● **What needs to be done**
Return exactly the span of lines in the following data that opens with the line containing "You are a GUI" and closes with the line containing "Task: Click Влад Волков participant tile". Include nothing else.

● **Data records**
==*==
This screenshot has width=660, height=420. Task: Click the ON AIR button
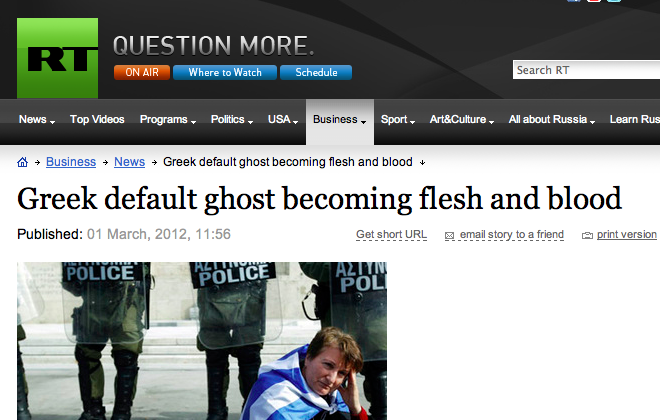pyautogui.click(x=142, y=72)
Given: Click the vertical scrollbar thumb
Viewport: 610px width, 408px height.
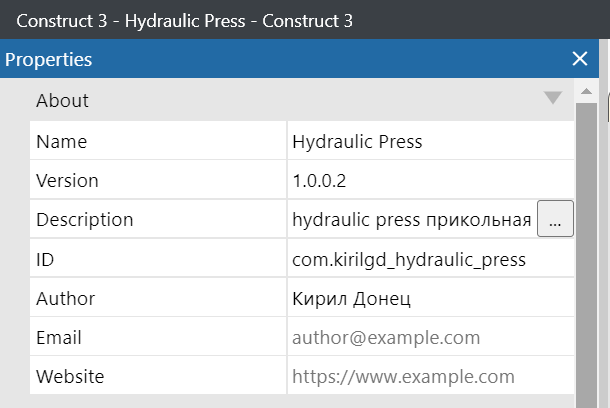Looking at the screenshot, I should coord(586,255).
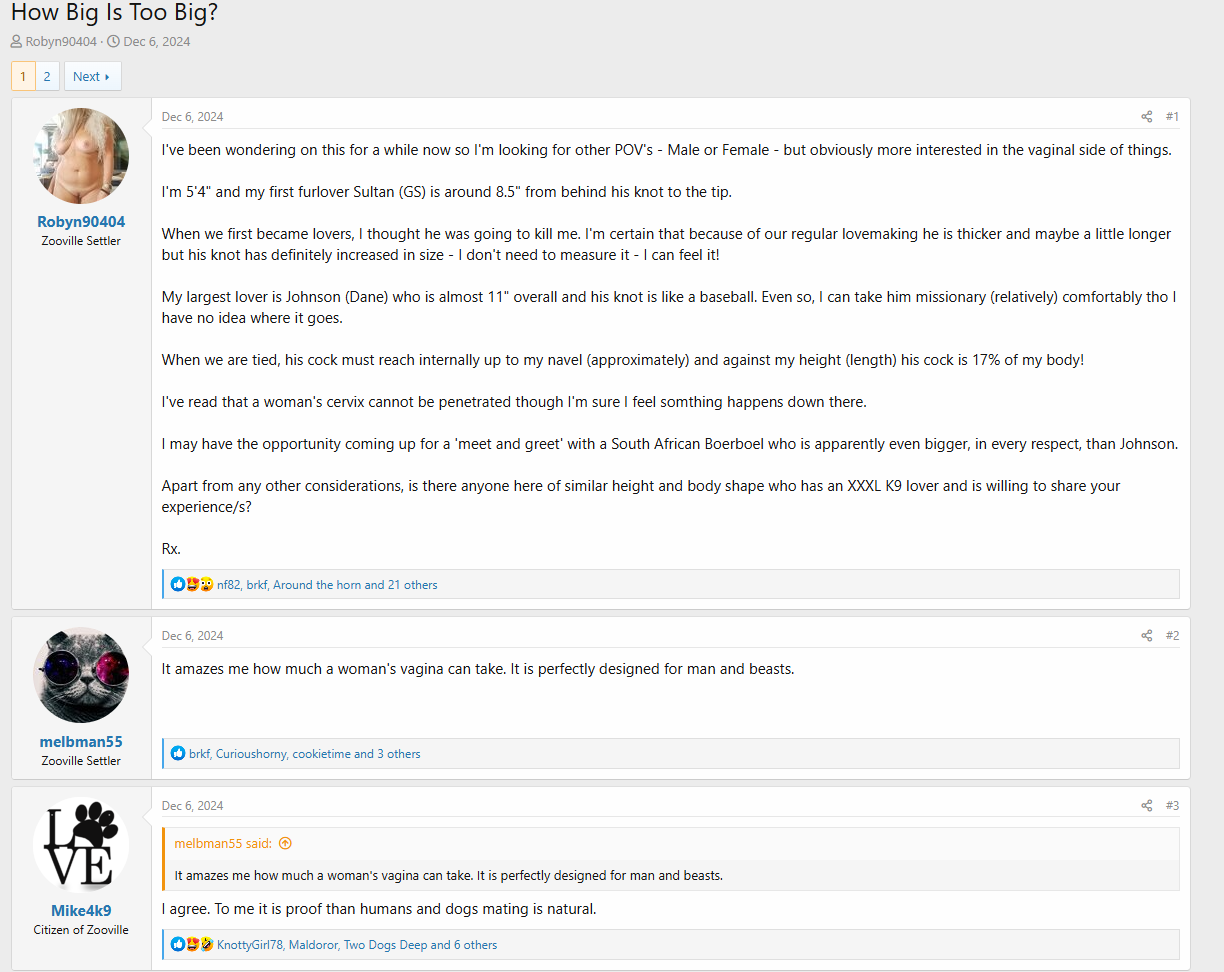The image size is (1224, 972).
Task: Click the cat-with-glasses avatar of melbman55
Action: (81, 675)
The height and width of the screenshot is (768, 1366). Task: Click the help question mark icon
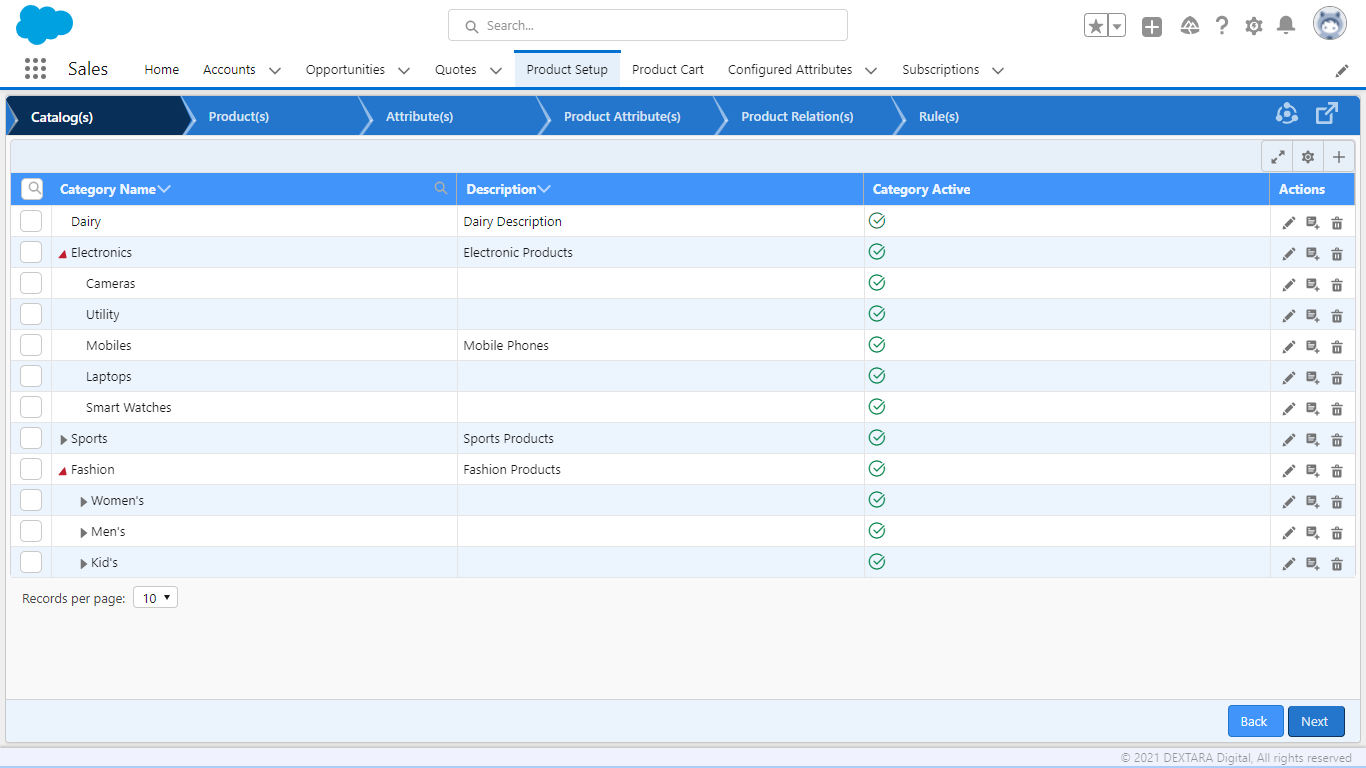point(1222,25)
==*==
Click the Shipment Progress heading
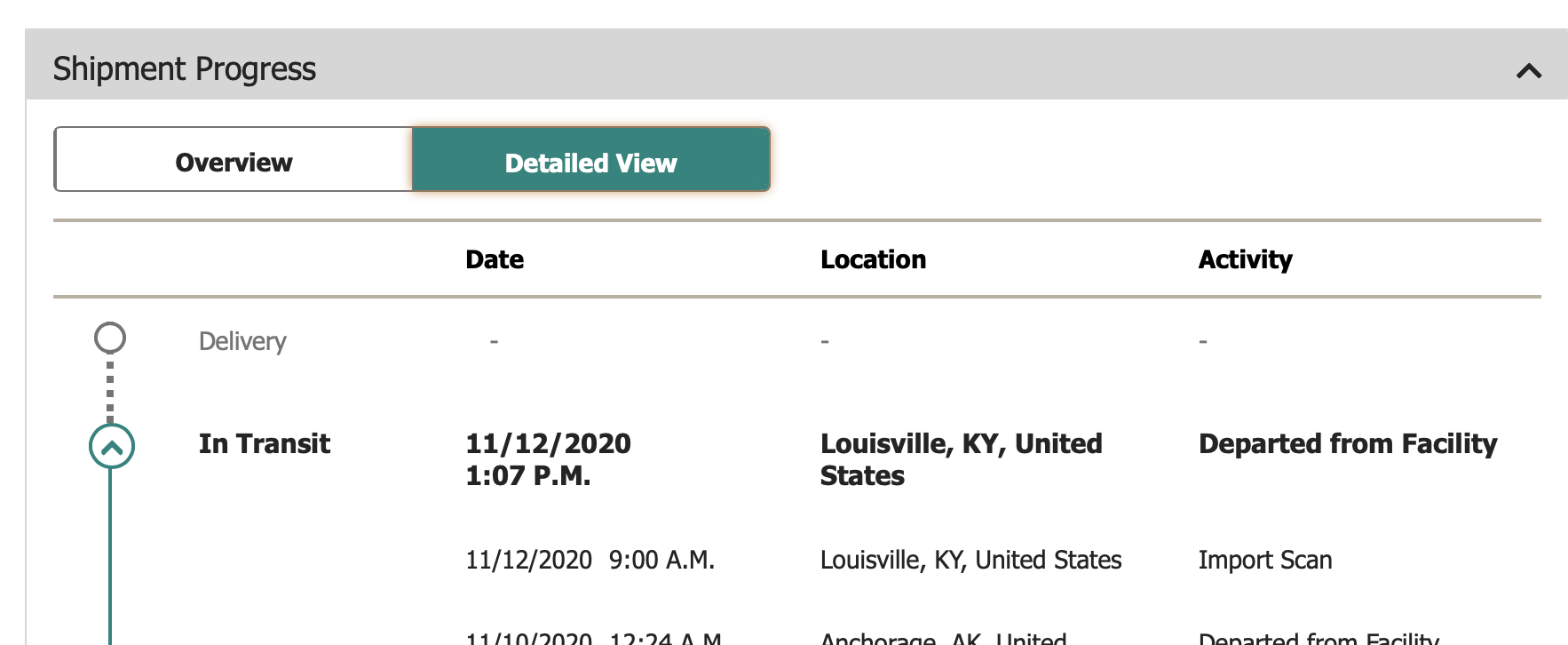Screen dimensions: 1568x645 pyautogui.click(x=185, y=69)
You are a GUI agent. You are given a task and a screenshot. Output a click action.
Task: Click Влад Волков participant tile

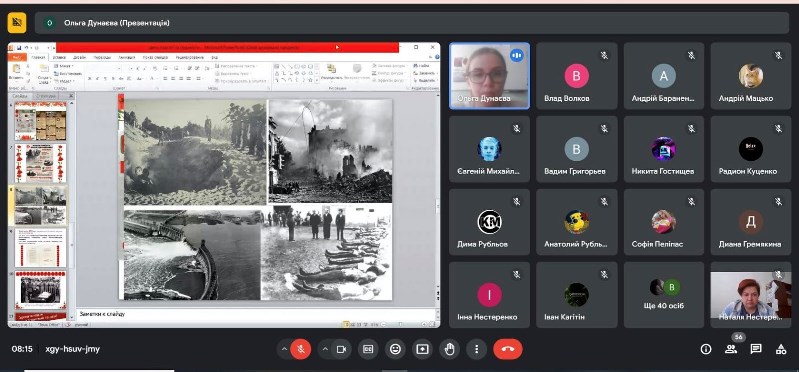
==*==
● **Task solution**
You are a GUI agent. You are given a task and a screenshot. Output a click action.
Task: Click Влад Волков participant tile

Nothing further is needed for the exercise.